The Oxfam report recommends a host of changes to both companies’ policies, many of which aren’t a surprise: commitment to respecting workers’ right to freely associate and organize, reevaluating productivity quotas, publicly disclosing workers’ compensation claims and how many such claims the companies object to, committing to ceasing or significantly reducing their use of surveillance technologies to enforce unsafe quotas, and adopting comprehensive policies that address racial and gender disparities among their workforces. That’s all well and good, but as the report’s findings show, neither Amazon nor Walmart will make those changes voluntarily.
Rectifying such dangerous working conditions will require workers forcing both companies’ hands. But both Amazon and Walmart spend a fortune on anti-union consultants, fighting worker organizing as ruthlessly as they fight for control of the retail market. While elected officials in a few states have passed legislation shaped by warehouse workers’ concerns about unsustainable productivity quotas, retailers have fought such regulations.
There are additional legislative solutions to chip away at this quagmire: passing the PRO Act to increase penalties for employers who violate workers’ rights and ease the process of unionizing; the Asunción Valdivia Heat Illness, Injury and Fatality Prevention Act, which would protect workers against occupational exposure to excessive heat; bills to protect workers against invasive surveillance technology and to enact comprehensive paid sick leave and paid family and medical leave that covers all workers; and an increase in funding for federal agencies like the National Labor Relations Board, Occupational Safety and Health Administration, and the Equal Employment Opportunity Commission.

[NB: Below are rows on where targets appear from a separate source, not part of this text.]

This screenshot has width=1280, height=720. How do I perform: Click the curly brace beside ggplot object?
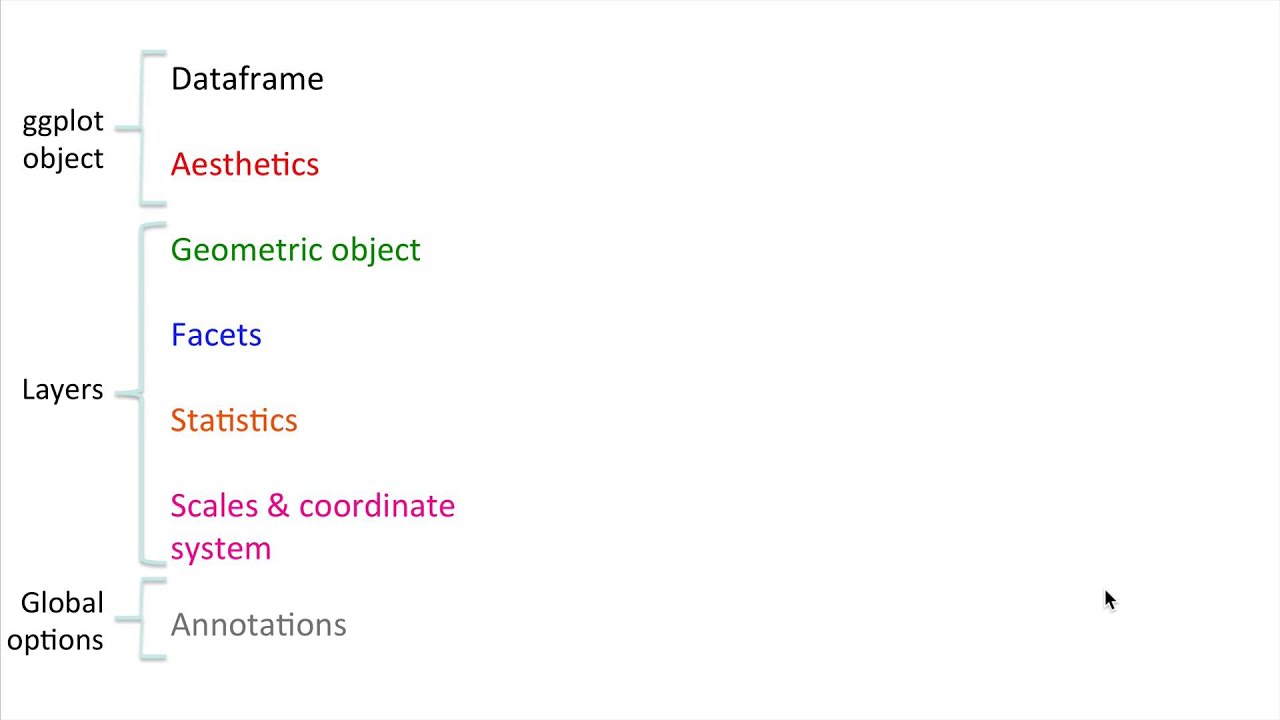click(x=141, y=128)
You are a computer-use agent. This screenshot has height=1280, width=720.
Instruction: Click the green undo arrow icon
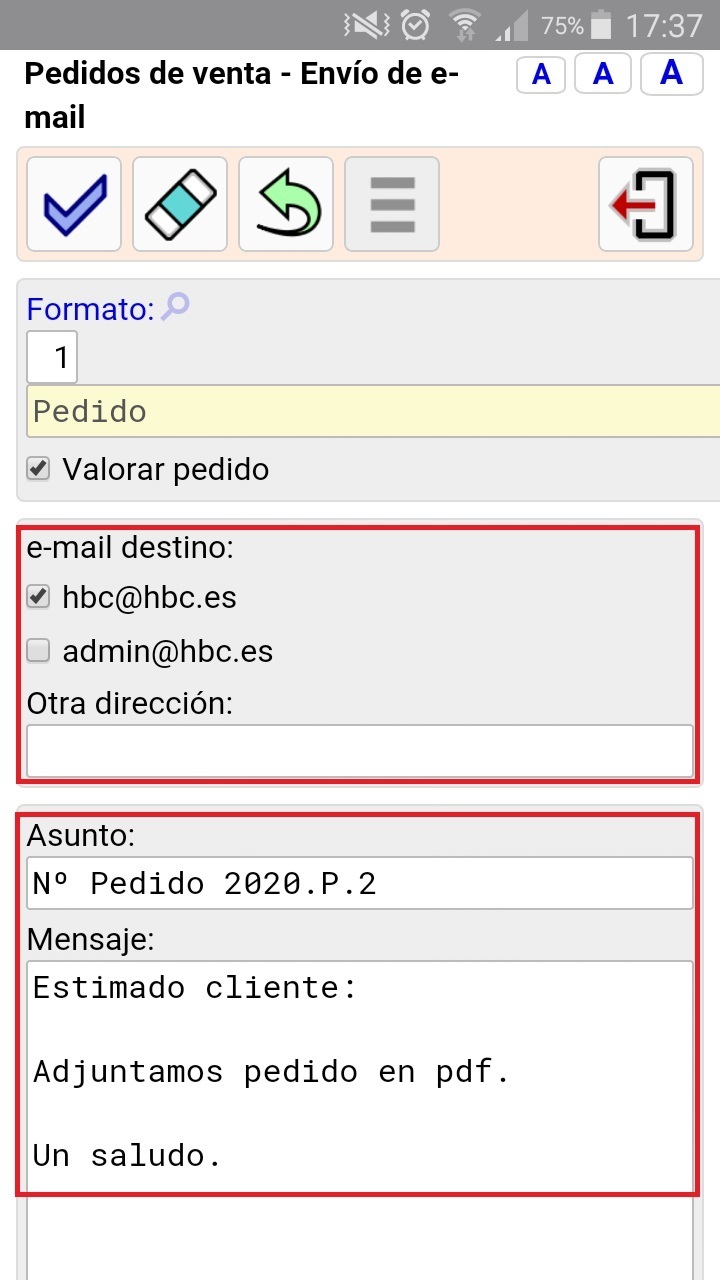pos(286,204)
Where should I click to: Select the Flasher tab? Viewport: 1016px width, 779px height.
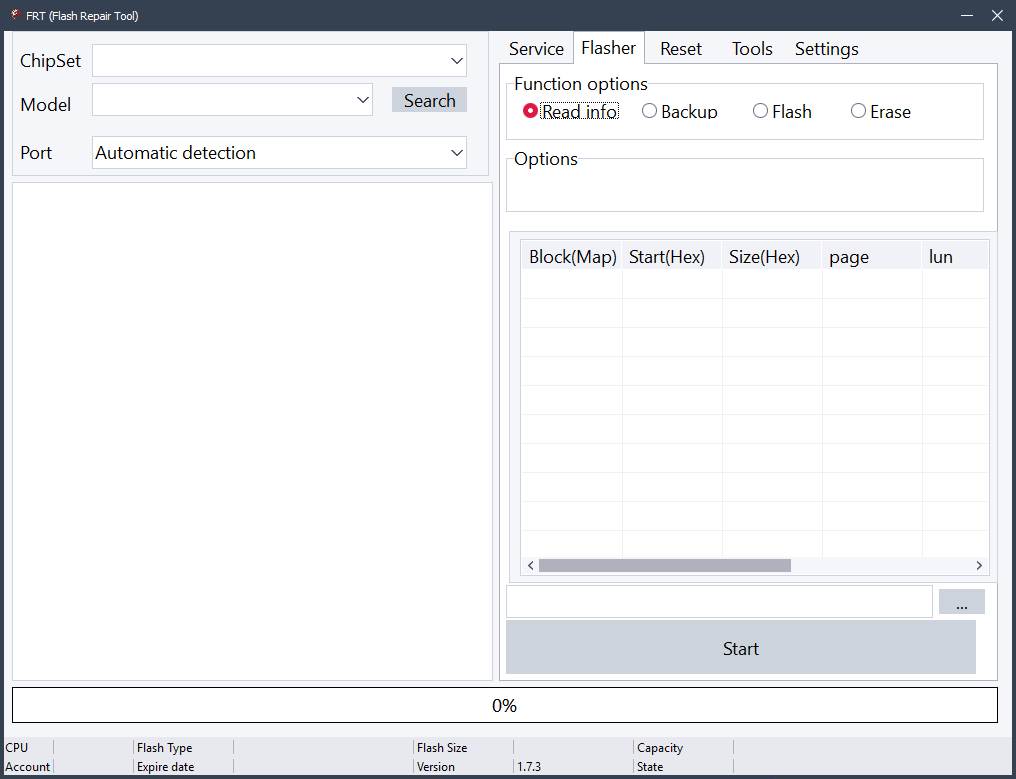coord(608,47)
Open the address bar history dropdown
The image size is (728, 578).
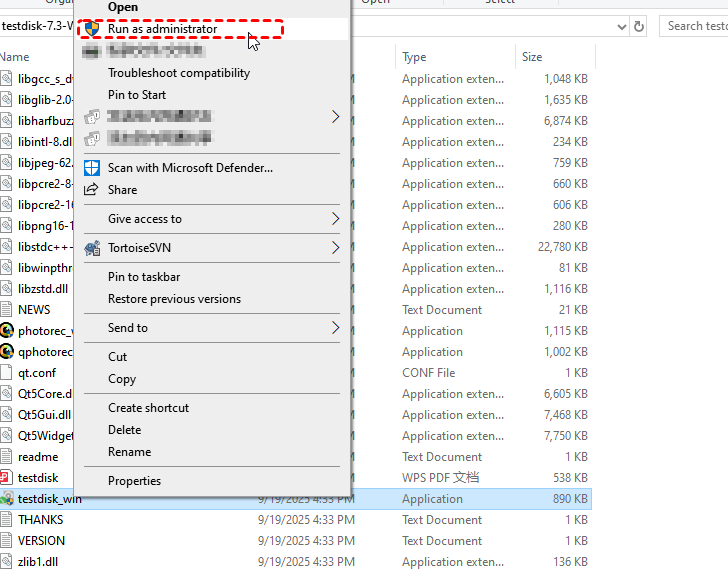[x=621, y=26]
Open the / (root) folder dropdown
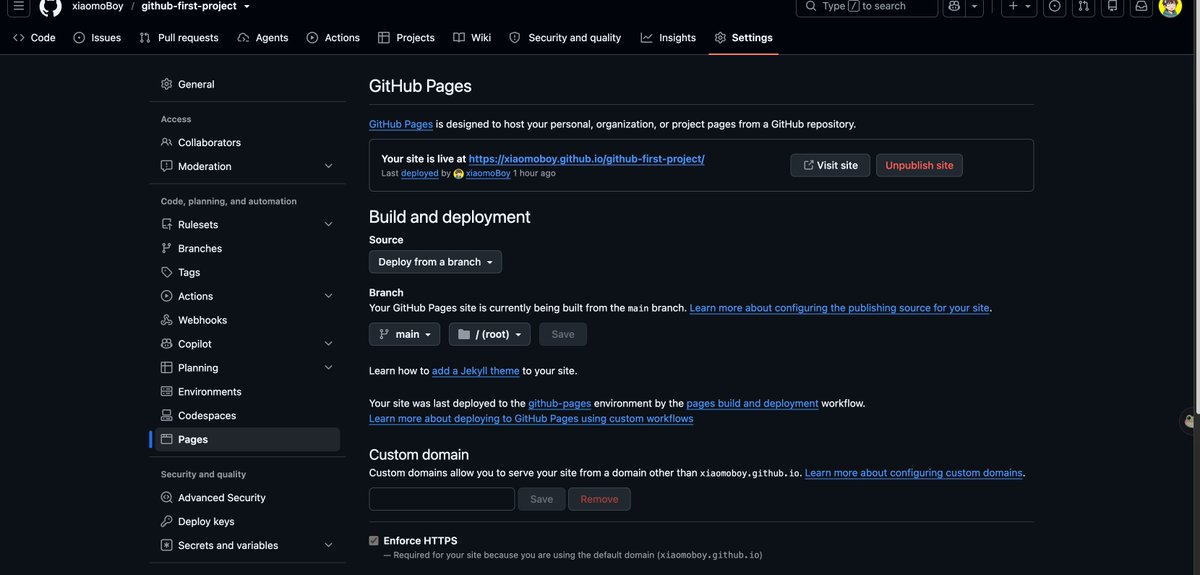The width and height of the screenshot is (1200, 575). coord(490,334)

But few of these measures have adequate backing from elected officials, more concerned with pleasing Amazon and Walmart’s lobbyists than they are with the health and safety of their purported constituents. It will take much more sustained organizing across both companies, and with the unified backing of the labor movement, to achieve such changes.
“You just have to understand that . . . not only is there a really exploited worker . . . behind those packages that are coming to your door, but that it doesn’t have to be that way,” an Amazon worker in Massachusetts says. As another puts it, “I feel like we’re living through . . . a Gilded Age where these people are getting so wealthy and consuming so much wealth, and what you’re seeing is that none of that wealth is trickling down to the people who made it happen.”